瞑想を実践していくと、「穏やかで心地よい感覚」が訪れることがある。

ただ、「穏やかな心地よさ」を求める気持ちがあると、それはやってこない。
むしろ、求めれば求めるほど遠ざかる。

なぜなら、「穏やかな心地よさ」は私たちの欲求が停止したときに感じられるものだからだ。


◎私たちは絶えず走り続ける

私たちは絶えず欲求している。
「あれが欲しい、これが欲しい」と求め続ける。
それはなぜかというと、「今ここにあるもの」に満足していないからだ。

私たちはみんな多かれ少なかれ欲求不満だ。
「現状」に満足しておらず、「まだ見ぬ未来」に夢をかけている。
「今ここにまだ足りていないものがある。だが、それはいつの日か充足されるであろう」と私たちは思う。

そうして、時間やお金を使ったりすることで、その「足りないもの」を手に入れようとする。
確かに、そのように時間やお金を費やすことで手に入るものはたくさんある。
それが一時的には自分を満たしてくれることもあるだろう。

だが、私たちはまたすぐに欲求不満を感じ始める。
なぜなら、苦労して手に入れたものにも、私たちはすぐに飽きてしまうからだ。

そして、「次の目標」に向かって再び走り始める。
「もっとイイものを手に入れれば、今度こそ自分は満たされるに違いない」と期待するわけだ。

そういうことを終わりなく繰り返すことが人生だと思っている人もいる。
そういう人は「夢追い人」だ。
いつも「自分の夢」を追いかけている。

その「夢」はいつか未来に叶う。
「今ここ」には常に不満があり、満足は未来においてしか訪れない。
そして、その「未来のある日」に「夢」が叶っても、満足するのは一時いっときだけで、すぐに次の「夢」に向かって走り始める。

彼らには立ち止まるということができない。
「夢」が絶えず彼らを急き立て、休むことを許してくれないのだ。

◎「夢追い人」が絶望する二つのパターン

彼ら、「夢追い人」たちが立ち止まるのは、絶望した時だけだ。

絶望には二パターンある。
一つは「夢が叶う見込みはない」とはっきり自覚した時、そして、もう一つは「いくら夢を叶えて虚しいだけだ」と悟った場合だ。

一つ目のパターンでは、自分の能力に限界を感じ、「この夢はどうも叶いそうにない」とわかって絶望する。
# # # #
▶ **やること**:
**A)** 瞑想と欲求についての文章を読み、次の問いに答えてください。
(i) 「穏やかな心地よさ」は、どのようなときに感じられるものだとされているか。
(ii) いつも「自分の夢」を追いかけている人は、何と呼ばれているか。
(iii) 絶望には、いくつのパターンがあるとされているか。
**B)** 瞑想と欲求についての文章から、「私たちは絶えず欲求している。」を含む言葉で始まり「るであろう」と私たちは思う。」で終わる部分を、一字も変えずに返すこと。

項目探しの記録:
# # # #
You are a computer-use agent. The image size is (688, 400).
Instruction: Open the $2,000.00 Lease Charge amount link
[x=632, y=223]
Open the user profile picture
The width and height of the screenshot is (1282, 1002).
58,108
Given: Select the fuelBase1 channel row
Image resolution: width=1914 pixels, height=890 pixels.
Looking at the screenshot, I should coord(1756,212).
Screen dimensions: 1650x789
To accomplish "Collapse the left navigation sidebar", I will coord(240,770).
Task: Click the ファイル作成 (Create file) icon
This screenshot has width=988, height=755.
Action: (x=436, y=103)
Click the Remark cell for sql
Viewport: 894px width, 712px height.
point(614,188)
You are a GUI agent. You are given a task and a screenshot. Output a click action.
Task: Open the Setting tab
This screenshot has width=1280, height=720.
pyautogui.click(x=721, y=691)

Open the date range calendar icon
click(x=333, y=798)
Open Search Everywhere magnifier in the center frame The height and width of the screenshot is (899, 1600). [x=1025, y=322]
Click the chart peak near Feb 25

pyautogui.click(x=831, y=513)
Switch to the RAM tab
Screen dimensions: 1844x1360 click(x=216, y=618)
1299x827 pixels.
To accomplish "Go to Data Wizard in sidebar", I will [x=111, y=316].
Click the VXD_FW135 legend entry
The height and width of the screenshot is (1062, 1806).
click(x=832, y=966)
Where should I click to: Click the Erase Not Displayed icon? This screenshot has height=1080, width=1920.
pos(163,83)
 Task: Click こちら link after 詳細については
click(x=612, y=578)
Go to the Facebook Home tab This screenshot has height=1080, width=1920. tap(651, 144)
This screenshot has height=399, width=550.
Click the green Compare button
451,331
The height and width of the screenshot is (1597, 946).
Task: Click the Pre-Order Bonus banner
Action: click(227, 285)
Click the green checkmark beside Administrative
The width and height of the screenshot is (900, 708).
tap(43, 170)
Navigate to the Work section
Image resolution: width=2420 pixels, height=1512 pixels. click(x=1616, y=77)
# # # #
▶ **各問の答え**:
**A)**
(i) 私たちの欲求が停止したとき
(ii) 「夢追い人」
(iii) 二パターン

**B)**
私たちは絶えず欲求している。
「あれが欲しい、これが欲しい」と求め続ける。
それはなぜかというと、「今ここにあるもの」に満足していないからだ。

私たちはみんな多かれ少なかれ欲求不満だ。
「現状」に満足しておらず、「まだ見ぬ未来」に夢をかけている。
「今ここにまだ足りていないものがある。だが、それはいつの日か充足されるであろう」と私たちは思う。